Deputy leader Christian Engström told The Local that the Pirate Party believed the new law was in clear breach of the European Convention for the Protection of Human Rights and Fundamental Freedoms.
The new legislation, set to take effect on January 1st 2009, will enable the National Defence Radio Establishment (FRA) to monitor all email and phone calls crossing Sweden's borders
"The European Convention is built into the Swedish constitution, and the new law goes way beyond what is permitted under Article 8," he said.
The article referred to by Engström states that:
"Everyone has the right to respect for his private and family life, his home and his correspondence."

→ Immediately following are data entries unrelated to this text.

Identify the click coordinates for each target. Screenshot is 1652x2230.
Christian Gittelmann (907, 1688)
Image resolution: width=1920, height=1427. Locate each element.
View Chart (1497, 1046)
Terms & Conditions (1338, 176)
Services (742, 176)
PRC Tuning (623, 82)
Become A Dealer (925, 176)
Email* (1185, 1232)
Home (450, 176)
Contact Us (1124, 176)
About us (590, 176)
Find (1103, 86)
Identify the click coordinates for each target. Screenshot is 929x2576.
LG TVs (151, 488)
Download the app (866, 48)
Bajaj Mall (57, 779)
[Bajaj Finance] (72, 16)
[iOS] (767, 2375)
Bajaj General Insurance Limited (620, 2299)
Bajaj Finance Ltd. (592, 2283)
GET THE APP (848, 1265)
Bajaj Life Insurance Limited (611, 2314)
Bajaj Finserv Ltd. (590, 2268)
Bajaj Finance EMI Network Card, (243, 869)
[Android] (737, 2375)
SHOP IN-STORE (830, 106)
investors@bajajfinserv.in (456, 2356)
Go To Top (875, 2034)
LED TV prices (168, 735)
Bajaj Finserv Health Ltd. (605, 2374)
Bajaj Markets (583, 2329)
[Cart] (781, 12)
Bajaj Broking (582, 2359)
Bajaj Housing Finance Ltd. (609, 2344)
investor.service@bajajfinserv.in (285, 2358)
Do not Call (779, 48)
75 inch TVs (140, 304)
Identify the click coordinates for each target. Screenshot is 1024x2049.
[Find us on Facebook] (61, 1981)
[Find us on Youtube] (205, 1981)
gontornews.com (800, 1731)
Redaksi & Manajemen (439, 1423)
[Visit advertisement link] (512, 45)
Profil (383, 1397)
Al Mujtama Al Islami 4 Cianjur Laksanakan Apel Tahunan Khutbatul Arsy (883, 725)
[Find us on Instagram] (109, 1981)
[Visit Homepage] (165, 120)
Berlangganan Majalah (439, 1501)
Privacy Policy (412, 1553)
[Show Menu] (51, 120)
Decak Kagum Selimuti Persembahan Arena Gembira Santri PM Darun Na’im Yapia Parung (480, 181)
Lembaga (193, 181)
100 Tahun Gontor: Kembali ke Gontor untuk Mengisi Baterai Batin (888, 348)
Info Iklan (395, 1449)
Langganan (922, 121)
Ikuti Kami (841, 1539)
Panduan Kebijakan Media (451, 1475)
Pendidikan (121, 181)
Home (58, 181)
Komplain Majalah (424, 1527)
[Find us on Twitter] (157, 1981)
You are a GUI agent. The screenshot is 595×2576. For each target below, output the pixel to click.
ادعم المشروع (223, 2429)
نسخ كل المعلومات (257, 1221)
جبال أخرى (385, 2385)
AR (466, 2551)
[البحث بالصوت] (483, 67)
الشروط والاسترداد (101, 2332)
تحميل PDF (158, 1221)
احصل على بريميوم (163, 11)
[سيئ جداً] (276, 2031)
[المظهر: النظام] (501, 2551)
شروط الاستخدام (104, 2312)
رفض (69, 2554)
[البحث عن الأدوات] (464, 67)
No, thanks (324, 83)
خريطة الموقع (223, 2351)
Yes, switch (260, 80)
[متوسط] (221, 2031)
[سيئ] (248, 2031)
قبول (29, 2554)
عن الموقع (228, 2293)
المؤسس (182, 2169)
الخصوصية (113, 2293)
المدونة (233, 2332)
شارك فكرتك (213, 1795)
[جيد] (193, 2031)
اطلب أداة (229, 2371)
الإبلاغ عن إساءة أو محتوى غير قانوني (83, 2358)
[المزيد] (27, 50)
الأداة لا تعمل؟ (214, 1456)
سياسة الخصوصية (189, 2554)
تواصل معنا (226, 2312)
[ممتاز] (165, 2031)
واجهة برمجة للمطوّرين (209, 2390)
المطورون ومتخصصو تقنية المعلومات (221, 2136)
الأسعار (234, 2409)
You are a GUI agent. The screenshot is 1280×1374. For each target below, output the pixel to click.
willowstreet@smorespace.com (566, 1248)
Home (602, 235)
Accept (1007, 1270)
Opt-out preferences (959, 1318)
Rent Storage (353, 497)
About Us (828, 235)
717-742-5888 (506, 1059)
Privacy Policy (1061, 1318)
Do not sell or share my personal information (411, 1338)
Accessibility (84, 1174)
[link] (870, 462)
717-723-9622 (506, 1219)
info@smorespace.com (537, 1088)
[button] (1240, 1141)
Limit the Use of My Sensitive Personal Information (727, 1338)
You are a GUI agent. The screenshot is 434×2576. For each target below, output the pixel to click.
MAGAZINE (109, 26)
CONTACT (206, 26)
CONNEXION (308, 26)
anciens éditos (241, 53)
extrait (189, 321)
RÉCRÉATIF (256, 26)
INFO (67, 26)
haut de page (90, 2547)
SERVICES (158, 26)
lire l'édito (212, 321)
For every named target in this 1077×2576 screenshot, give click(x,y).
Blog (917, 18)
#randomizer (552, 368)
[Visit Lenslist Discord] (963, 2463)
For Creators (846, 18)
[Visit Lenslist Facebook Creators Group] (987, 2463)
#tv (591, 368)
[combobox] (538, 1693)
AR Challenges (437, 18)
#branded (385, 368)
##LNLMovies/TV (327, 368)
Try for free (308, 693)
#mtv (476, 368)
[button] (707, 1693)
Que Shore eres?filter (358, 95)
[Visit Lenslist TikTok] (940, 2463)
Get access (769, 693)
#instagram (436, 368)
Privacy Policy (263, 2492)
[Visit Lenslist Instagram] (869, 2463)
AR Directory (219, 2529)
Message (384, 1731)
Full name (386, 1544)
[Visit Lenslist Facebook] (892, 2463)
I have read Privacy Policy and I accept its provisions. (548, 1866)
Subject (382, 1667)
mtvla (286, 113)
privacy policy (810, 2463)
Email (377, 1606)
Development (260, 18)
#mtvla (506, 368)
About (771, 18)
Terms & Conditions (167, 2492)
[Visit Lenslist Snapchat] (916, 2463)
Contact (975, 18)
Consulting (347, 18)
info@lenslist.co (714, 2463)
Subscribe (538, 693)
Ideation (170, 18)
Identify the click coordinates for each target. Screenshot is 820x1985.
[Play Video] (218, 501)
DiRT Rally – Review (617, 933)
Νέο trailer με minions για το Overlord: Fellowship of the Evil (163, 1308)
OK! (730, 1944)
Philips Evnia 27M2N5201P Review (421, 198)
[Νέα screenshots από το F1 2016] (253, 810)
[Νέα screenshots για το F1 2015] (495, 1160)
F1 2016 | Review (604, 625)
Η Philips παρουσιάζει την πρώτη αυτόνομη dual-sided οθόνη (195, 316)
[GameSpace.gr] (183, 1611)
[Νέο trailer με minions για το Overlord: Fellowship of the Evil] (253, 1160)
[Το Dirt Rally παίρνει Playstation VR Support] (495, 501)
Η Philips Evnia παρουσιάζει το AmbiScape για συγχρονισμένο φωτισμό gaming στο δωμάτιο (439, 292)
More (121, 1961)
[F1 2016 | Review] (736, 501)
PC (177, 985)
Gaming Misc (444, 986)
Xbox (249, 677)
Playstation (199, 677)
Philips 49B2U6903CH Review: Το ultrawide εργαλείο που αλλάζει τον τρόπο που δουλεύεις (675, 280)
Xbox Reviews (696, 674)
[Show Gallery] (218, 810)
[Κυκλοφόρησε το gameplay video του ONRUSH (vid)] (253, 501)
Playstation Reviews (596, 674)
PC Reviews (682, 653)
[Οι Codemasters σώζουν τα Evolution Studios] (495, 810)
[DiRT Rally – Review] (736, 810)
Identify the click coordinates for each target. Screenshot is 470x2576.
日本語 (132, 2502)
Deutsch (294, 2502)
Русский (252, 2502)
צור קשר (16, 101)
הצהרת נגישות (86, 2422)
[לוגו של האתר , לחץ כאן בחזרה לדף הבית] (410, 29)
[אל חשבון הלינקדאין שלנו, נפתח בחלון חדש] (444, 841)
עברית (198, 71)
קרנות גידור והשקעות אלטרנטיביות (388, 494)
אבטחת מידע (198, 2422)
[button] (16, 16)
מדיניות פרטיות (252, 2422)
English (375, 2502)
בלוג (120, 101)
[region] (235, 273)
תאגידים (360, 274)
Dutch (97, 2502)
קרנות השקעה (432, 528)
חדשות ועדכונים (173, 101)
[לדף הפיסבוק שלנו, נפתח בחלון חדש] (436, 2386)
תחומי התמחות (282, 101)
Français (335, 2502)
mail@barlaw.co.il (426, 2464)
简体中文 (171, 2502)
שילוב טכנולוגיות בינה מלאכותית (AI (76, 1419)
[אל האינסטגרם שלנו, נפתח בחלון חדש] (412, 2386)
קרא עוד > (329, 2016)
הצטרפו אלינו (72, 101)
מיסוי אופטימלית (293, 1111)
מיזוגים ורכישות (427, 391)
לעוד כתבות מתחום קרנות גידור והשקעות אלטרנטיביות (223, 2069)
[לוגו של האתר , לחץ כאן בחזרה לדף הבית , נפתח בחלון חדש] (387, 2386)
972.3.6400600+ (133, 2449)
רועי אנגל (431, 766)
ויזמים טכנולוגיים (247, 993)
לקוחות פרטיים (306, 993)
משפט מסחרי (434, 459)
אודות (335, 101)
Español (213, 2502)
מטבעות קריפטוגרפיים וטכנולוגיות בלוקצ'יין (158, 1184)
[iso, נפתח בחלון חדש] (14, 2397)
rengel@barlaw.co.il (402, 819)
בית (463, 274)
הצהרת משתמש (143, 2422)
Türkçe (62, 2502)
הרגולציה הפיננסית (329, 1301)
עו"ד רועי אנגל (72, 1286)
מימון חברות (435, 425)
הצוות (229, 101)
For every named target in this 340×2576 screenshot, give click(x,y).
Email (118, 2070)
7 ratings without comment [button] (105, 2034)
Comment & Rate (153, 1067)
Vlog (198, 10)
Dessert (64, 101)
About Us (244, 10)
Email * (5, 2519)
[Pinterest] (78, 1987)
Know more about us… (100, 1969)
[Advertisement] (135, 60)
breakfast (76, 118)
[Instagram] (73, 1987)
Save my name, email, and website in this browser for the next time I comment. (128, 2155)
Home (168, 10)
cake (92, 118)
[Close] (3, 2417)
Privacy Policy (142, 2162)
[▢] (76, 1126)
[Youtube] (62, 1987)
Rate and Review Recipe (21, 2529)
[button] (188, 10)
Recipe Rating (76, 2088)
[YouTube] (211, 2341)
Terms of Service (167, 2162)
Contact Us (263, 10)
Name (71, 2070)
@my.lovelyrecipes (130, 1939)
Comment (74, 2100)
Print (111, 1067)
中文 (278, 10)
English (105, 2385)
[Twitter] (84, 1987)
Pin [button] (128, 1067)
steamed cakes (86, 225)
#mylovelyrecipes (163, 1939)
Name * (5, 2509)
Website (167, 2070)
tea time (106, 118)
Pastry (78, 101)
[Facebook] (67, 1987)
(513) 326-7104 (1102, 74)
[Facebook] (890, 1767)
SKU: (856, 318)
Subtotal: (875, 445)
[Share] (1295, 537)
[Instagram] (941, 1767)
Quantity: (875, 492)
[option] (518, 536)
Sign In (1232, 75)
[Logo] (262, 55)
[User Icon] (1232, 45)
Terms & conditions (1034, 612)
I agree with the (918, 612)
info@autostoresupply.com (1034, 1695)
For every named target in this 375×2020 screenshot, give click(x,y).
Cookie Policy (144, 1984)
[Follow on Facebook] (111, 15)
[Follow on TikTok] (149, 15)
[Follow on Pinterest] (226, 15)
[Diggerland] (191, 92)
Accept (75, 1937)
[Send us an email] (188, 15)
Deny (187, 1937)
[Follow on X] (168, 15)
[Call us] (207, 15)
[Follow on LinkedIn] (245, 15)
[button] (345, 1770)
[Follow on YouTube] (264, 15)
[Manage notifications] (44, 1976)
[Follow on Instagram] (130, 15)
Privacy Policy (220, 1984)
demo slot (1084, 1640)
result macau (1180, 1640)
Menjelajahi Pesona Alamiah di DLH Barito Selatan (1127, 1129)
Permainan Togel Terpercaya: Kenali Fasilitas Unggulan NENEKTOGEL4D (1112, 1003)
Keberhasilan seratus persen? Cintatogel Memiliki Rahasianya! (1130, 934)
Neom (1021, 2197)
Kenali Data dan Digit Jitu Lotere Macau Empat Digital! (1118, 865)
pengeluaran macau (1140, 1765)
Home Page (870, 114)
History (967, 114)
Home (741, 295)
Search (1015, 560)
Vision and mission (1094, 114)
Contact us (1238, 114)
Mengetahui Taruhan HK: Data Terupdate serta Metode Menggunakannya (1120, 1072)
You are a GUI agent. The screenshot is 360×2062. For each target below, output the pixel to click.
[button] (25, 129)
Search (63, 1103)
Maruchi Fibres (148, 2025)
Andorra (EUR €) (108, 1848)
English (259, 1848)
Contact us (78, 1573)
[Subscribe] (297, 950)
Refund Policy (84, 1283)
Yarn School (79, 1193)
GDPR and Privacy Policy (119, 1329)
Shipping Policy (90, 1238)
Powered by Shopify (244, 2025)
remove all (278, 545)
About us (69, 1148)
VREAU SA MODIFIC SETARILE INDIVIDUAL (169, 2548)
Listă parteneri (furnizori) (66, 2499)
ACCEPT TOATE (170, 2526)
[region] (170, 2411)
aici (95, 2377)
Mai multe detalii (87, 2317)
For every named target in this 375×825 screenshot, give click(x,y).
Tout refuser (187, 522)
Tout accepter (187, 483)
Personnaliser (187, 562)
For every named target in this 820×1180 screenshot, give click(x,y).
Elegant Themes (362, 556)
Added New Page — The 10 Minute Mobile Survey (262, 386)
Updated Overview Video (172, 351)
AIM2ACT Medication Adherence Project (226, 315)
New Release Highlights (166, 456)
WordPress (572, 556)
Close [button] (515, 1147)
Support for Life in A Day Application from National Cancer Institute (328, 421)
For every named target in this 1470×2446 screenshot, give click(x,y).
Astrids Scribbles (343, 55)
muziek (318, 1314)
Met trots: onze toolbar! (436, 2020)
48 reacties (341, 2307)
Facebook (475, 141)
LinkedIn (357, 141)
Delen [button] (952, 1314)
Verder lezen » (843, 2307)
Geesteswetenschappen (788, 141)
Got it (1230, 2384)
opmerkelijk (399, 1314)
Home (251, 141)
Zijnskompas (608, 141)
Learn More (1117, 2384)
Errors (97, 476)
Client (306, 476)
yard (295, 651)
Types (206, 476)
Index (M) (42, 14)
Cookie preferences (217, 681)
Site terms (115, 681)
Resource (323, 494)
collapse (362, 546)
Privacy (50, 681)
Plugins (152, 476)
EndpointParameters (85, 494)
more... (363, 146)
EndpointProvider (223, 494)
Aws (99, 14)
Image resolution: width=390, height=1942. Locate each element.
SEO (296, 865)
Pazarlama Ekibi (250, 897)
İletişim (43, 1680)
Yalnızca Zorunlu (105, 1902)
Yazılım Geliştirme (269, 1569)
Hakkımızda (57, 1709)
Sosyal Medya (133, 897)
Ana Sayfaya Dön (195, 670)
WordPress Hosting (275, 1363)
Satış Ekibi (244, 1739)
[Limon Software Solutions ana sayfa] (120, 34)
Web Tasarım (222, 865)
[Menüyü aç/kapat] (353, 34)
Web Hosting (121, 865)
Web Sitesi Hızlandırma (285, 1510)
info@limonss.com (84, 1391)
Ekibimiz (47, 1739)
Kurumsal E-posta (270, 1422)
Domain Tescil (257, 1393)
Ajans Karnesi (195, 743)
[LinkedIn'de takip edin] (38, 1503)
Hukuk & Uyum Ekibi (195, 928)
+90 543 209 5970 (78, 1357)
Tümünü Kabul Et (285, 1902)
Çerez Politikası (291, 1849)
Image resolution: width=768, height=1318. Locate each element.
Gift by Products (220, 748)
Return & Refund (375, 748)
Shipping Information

"There shall be no interference by a public authority with the exercise of this right except such as is in accordance with the law and is necessary in a democratic society in the interests of national security, public safety or the economic well-being of the country, for the prevention of disorder or crime, for the protection of health or morals, or for the protection of the rights and freedoms of others."
Christian Engström said he was in little doubt as to the eventual outcome of a court battle.
"I'm confident Sweden will lose the case, but the process is likely to take a long time.
"For now the most important thing is to ensure people remain angry about this." he said.
Next summer's European Parliament elections would be an interesting litmus test for the level of popular disaffection with the government, said Engström, who concluded by paraphrasing Winston Churchill:
"This is just the end of the beginning," he said.